Sigue la novela
Lo mejor y lo peor de la vida es que no tiene argumento. Temas, unos cuantos, brevísimos, pero argumento... La vida se desboca y todo intento de embridarla resulta infructuoso. Bien lo saben los novelistas experimentales, que son los únicos que todavía pretenden meter la vida -y no su cuento- en la novela. Hasta ayer, la historia de Mario Conde discurría por unas veredas argumentales previsibles. Hasta plácidas, en su naturaleza seriada. Era, sin más, el hombre que se había equivocado en todo.
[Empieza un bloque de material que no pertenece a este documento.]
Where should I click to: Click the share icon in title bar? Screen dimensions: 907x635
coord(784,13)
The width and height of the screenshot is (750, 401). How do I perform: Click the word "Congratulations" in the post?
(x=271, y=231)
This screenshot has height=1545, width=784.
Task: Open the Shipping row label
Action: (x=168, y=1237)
La descripción de su error, de su derrota, iba procurando la aparición de una suerte tremenda de cadáveres: algunos provocaban cierta sorpresa, pero todos se iban acomodando al patrón decisivo de la historia: meras novedades significantes en el cañamazo de un significado dado.Y en el patrón, refulgiendo en la sombra, aparecía un caballero muy novelesco. Aparecía, vamos a decirlo, un villano: el juez Moreiras. Líbreme Dios y la precedente y procedente cursiva de un auto de prisión por injurias: el juez Moreiras, mero personaje, es a quien me refiero. Ese tipo de hombre era muy necesario en todo esto: era el incrustado, el resbaladizo, el melancólico. Hacía compatible la general fe en la justicia con la quiebra que todo lo humaniza: en un paisaje de jueces de hierro, verdaderos, sin reproche posible, Moreiras adoptaba un blando perfil manejable. Era un descanso de duda, entre tanta verdad a los cuatro vientos desatada, enfatizada. Era una garantía de que la novela se iba cumpliendo.
Ayer, ese hombre volvió por unas horas a la vida dictando cárcel para Conde, y una parte sustancial de la novela saltaba por los aires. El argumento vacilaba, los personajes se revolvían en una ininteligible espiral de caracol, colgaban los cabos de la madeja, amputados, reclamando sentido. Pero sólo por unas horas. La novela no ha muerto. Y sigue todavía.